[Text shown]
By Stephen Rutledge on June 10, 2019 11:17 am

Photo: Seth Wenig , from “The Undesirable” via YouTube

Even though the Pentagon had an outright ban on gays in place in 1944, Melvin Dwork (1922-2016) worked tirelessly for decades to change his dishonorable discharge from the Navy in 1944. Dwork was a 22-year-old Navy enlisted man sitting in his officer candidate school class in Charleston, South Carolina when he was taken away by the M.P.s. His boyfriend had been arrested in New Orleans, and he had named Dwork as a fellow queer. Dwork was put in the brig, found “deviant” by psychiatrists, and he was discharged as undesirable at the height of World War II.

As the decades went by Dwork became a very successful interior designer in New York City, and found a longtime partner. He never forgot what happened to him in 1944, yet he eventually forgave the man who betrayed him, but not the Navy.

Dwork:


It meant an awful lot to me because I know I never did anything disgraceful or dishonest.

Dwork was believed to be the first veteran of World War II to have an “undesirable” discharge for being gay expunged, although his case may have opened appeals in hundreds of similar cases. His status was changed shortly before the military ended “Don’t Ask, Don’t Tell” after 18 years. DA/DT barred openly gay people from service but prohibited discrimination against those not open about their sexuality; in other words, you could serve your country as long as you hid your true self or lied.

Gay men and lesbians were explicitly barred by the military during WW II, yet many quietly served with an implied understanding that they would just need to be discreet.

Dwerk and his lover were inducted in 1942 and, in 1943, they joined the Navy Hospital Corps, which was known to be tolerant of gays. Dwork worked at the Naval Hospital at Parris Island, and the boyfriend, never publicly identified by Dwerk, went to New Orleans. They exchanged love letters and phone calls, and one secret liaison.

Dwork applied for officer candidate school and was accepted for classes at the Medical University of South Carolina in Charleston in 1944. Friends warned him and his boyfriend to stop exchanging letters because of the dangers of exposure in the military’s campaigns against queers.

At the time of his arrest, he believed that intercepted letters had given them away. He said it was not until many years later that he learned that his boyfriend had been arrested first and had fingered Dwork under the pressure from prolonged interrogations.

Dwrok:


I had not taken many classes when the military police came for me. They took me to the brig originally, then to the psychiatric brig. They kept me there for weeks. It was not pleasant. The doctors were freakish. The psychiatrists were so stupid and asked such stupid questions. It was disgusting. They had no feeling for who I was and why I was there.

He grew up in Kansas City and studied at the Kansas City Art Institute, then moved to New York City to attend the Parsons School in 1941 and 1942. On summer break, he returned to Kansas City and met his wartime boyfriend. Their plans for a life together were obliterated by the war and their exposure.

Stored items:

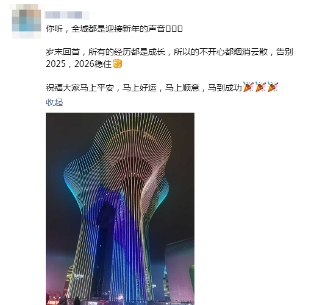Click the text 2026稳住
The height and width of the screenshot is (305, 317).
[93, 64]
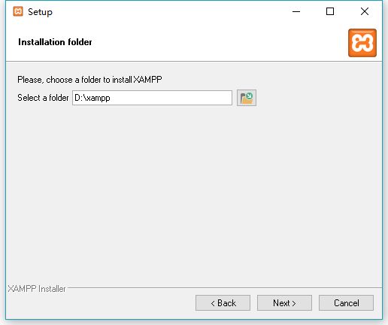388x325 pixels.
Task: Click the orange XAMPP logo in header
Action: [x=362, y=43]
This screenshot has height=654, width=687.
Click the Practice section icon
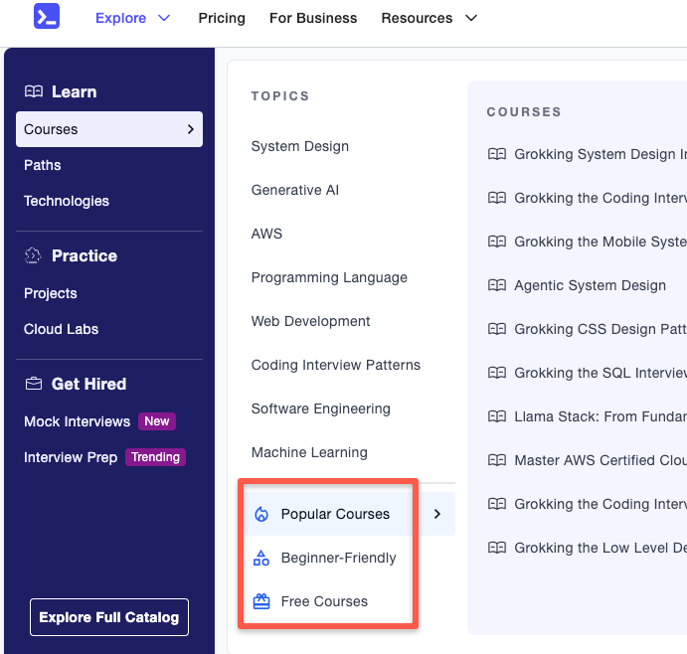coord(34,255)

[Required work]
**1.** Repeat the part of the article on Melvin Dwork that opens with the words containing "Dwork was believed" and closes with "self or lied.".
**2.** In the article on Melvin Dwork, what career did Dwork go on to have in New York City?
None of these lines are needed.

[Replies]
**1.**
Dwork was believed to be the first veteran of World War II to have an “undesirable” discharge for being gay expunged, although his case may have opened appeals in hundreds of similar cases. His status was changed shortly before the military ended “Don’t Ask, Don’t Tell” after 18 years. DA/DT barred openly gay people from service but prohibited discrimination against those not open about their sexuality; in other words, you could serve your country as long as you hid your true self or lied.

**2.** He became a very successful interior designer.